SELECTED EXTRACT:
══════════

Japan's Modern Divide: The Photographs of Hiroshi Hamaya and Kansuke Yamamoto

Japan's Modern Divide: The Photographs of Hiroshi Hamaya and Kansuke Yamamoto

  • Edited by Judith Keller and Amanda Maddox

    With contributions by Kōtarō Iizawa, Ryūichi Kaneko, and Jonathan Reynolds

    In the 1930s the history of Japanese photography evolved in two very different directions: one toward documentary photography, the other favoring an experimental, or avant-garde, approach strongly influenced by Western Surrealism. This book explores these two strains of modern Japanese photography through the work of two remarkable figures: Hiroshi Hamaya and Kansuke Yamamoto.

    Hiroshi Hamaya (1915–1999) was born and raised in Tokyo and, after an initial period of creative experimentation, turned his attention to recording traditional life and culture on the coast of the Sea of Japan. In 1940 he began photographing the New Year’s rituals in a remote village, which was published as Yukiguni (Snow country). He went on to record cultural changes in China, political protests in Japan, and landscapes around the world.

    Kansuke Yamamoto (1914–1987) became fascinated by the innovative approaches in art and literature exemplified by such Western artists as Man Ray, René Magritte, and Yves Tanguy. He promoted Surrealist and avant-garde ideas in Japan through his poetry, paintings, sculptures, and photographs.

    Along with essays by the book’s coeditors, Judith Keller and Amanda Maddox, are essays by Kōtarō Iizawa, Ryūichi Kaneko, and Jonathan M. Reynolds, life chronologies, and a selection of poems by Yamamoto translated by John Solt. This book, which features more than one hundred images, accompanies an exhibition of the same name on view at the J. Paul Getty Museum from March 26 to August 25, 2013.

══════════

GIVEN EXERCISE:
In the book description, who translated the selection of poems by Kansuke Yamamoto?

══════════

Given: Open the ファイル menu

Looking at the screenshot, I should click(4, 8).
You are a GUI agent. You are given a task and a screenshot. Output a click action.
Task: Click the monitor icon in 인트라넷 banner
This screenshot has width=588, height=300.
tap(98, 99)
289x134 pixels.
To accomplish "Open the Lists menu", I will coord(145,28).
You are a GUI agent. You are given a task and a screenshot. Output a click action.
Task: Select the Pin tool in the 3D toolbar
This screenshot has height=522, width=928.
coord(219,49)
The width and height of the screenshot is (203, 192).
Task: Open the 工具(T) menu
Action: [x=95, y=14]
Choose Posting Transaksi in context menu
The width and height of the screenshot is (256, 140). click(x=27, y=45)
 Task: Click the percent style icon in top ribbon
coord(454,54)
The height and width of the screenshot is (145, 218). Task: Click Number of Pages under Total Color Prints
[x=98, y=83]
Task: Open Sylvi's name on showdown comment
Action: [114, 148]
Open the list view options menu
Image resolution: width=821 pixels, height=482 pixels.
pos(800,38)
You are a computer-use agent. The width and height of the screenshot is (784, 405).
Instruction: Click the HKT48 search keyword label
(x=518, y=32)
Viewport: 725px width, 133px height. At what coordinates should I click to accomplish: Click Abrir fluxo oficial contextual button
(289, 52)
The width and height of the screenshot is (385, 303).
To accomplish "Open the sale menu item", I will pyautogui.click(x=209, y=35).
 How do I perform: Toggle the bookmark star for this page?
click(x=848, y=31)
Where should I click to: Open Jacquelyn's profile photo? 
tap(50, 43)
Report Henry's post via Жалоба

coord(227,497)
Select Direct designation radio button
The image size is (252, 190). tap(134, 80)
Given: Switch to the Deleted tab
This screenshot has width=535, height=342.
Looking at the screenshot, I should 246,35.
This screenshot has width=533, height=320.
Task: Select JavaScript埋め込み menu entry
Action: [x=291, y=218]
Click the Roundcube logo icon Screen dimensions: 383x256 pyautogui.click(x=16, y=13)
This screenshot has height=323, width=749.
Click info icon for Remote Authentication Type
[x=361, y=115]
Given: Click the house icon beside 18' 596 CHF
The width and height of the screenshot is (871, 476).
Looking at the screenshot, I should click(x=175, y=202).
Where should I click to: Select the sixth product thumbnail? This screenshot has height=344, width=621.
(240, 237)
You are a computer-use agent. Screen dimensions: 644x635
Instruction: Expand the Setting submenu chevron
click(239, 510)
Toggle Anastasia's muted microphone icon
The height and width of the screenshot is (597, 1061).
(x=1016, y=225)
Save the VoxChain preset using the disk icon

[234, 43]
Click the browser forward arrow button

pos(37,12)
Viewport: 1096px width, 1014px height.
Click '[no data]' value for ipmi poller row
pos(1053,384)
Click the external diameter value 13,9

══════════

CORRECT OUTPUT:
John Solt